Stories about IYWD's involvement with young women in the community

Active Solidarity in fighting against COVID-19

“From Iceland to Taiwan and from Germany to New Zealand, women are stepping up to show the world how to manage a messy patch for our human family” this is according to Forbes. We as the Institute for Young Women Development (IYWD) proactively partnered the Government of Zimbabwe through the Mashonaland Central Provincial Taskforce to mitigate the horrific health and socio-economic effects of the COVID-19 pandemic on young women and rural communities.

It is apparent that women as a marginalised group feel the effects of this pandemic on a large scale mainly because women; in particular young women, are the primary care givers of each household. Yet, they have limited access to information due to the gendered digital divide among other factors.

In an effort to mitigate the effects of the pandemic on marginalised young women, we take you through some of our actions for active solidarity.

What we are doing

On 27 March, Zimbabwe declared a 21 days total Lockdown to be enforced from 30 March which was extended on 19 April and 1 May respectively. According to a survey we conducted with young women on the Lockdown, it revealed that the majority lacked information on the pandemic and lockdown thereof. 100% of all respondents indicated the lack of support services and safety for young women during the lockdown. On 31 March, we issued an urgent call for the government of Zimbabwe to ensure a gendered response to COVID-19.

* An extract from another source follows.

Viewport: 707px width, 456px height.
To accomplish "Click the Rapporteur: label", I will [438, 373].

With support from Diakonia, we launched a Community Awareness and Resilience (CAR) initiative on 15 April 2020 to disseminate critical information on COVID-19 in vernacular languages. We are also partnering the Ministry of Health and Child Care and Mashonaland Central Provincial Taskforce in the initiative. The campaign started in a farming community Concession where we were joined by the Provincial Medical Director (PMD) and the Provincial Development Coordinator (PDC) for Mashonaland Central.

 IYWD staff, Provincial Development Coordinator (PDC), Provincial Medical Director (PMD) and other COVID-19 Taskforce members join IYWD on the inaugural awareness campaign in Concession, Mazowe District on 15 April 2020

To date, we have reached to more than 20 rural, peri-urban, farming and mining wards and more than 50 000[1] households in 4 districts of Mazowe, Bindura, Shamva and Guruve.

How are we doing it?

Mobile Caravan

We are making use of a mobile caravan that is branded with messages on COVID-19, its symptoms, how it spreads and prevention methods. The mobile caravan also contains pre-recorded messages in vernacular (Shona) that plays loudly through a PA System. Our messages emphasise precautionary measures than can be taken by pregnant and breastfeeding women as guided by the Ministry of Health and Child Care and the World Health Organisation. Surely no young woman should be left behind.

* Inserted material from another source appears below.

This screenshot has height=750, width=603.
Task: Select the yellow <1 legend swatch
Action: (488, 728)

Mobile caravan covid19 awareness in Glendale, Mazowe

Message through music

We are fortunate to have a local talented young woman who produced an educative song on COVID-19. Tsitsi Masawi and her Culture Galore band produced PaitaMhute (Shona phrase for ‘there is a mist’) track which educates talks about signs and symptoms of COVID-19, precautionary measures and where to call when one suspects that they may have the virus. The song plays from our Mobile Caravan and we are also distributing it on our social media including on whatsapp. Join in our Active Solidarity efforts by sharing the song in your networks.


What we are observing:

From areas we have gone thus far, we had mixed encounters. In some areas activity was rather low in most public places, both in rural and urban areas. In some areas, there was high activity. For example one of the rural growth points in Mutumba, Shamva District were deserted.   In another rural growth point, at Goora shopping centre there was high human activity, and no observance of social distancing. The police officers we encountered in those remote areas either had minimal personal protective equipment or none at all.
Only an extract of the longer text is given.